### [Source material]
== Segment start ==

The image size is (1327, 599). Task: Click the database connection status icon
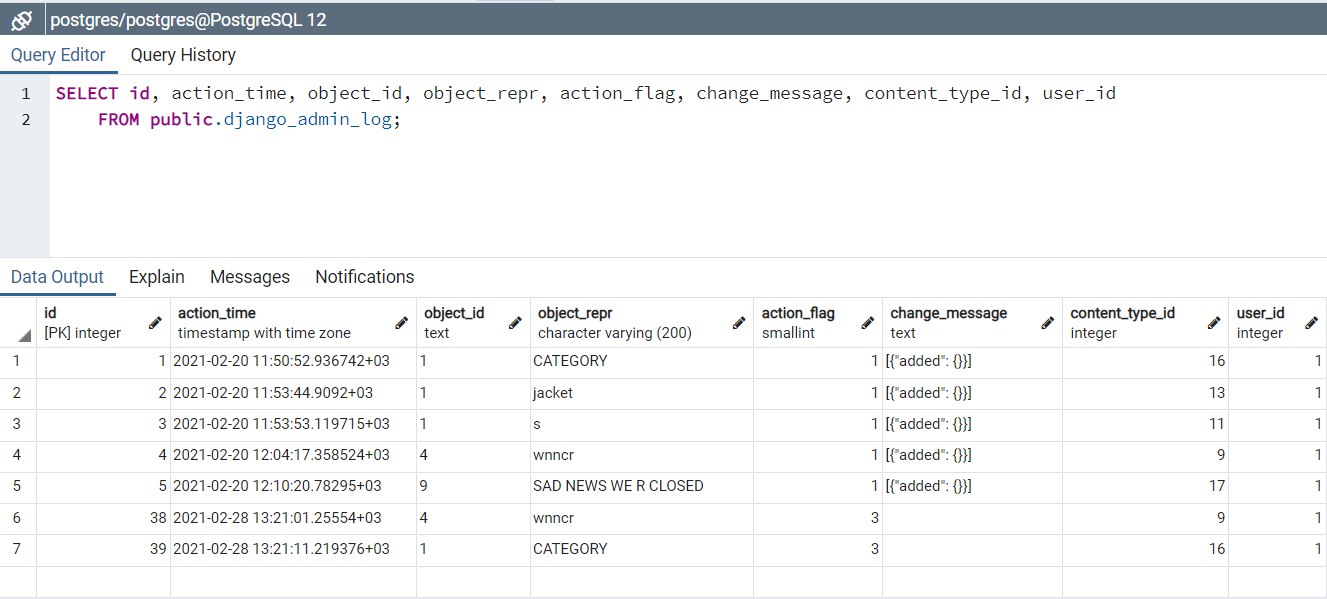click(22, 19)

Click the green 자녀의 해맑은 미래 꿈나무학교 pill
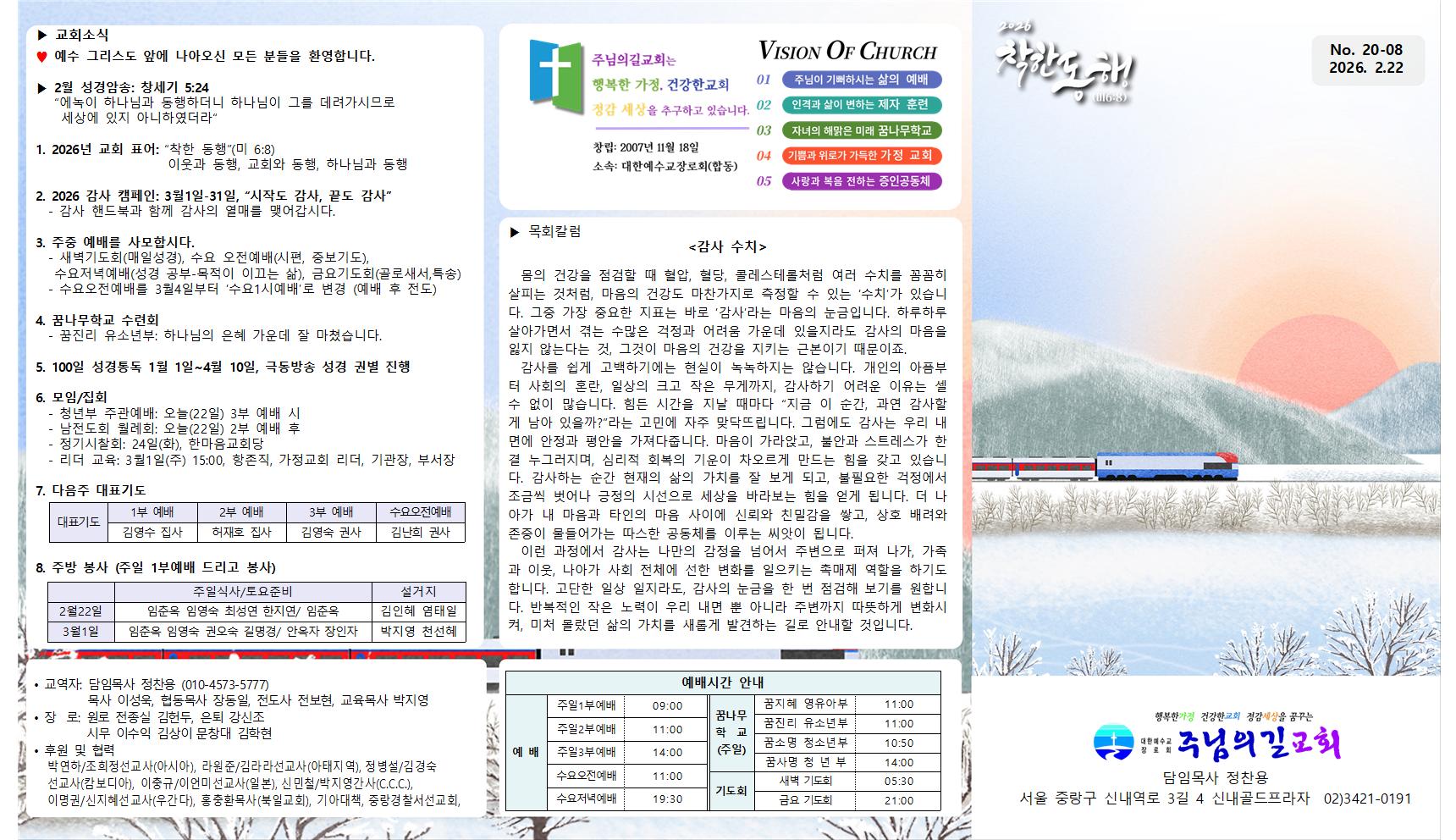pos(861,130)
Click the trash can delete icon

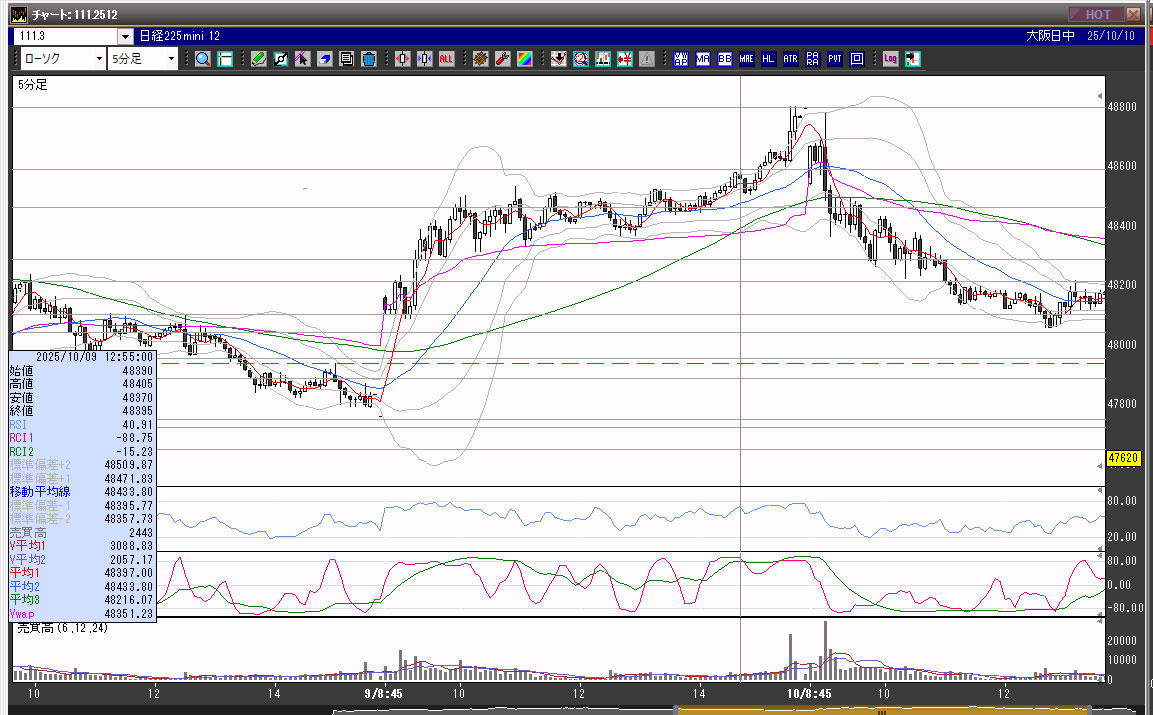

== Segment end ==

Whenever a picture appears, leave it out, and return every record exactly.

The image size is (1327, 599). Task: Click the database connection status icon
click(22, 19)

Click the green 자녀의 해맑은 미래 꿈나무학교 pill
pos(861,130)
Click the trash can delete icon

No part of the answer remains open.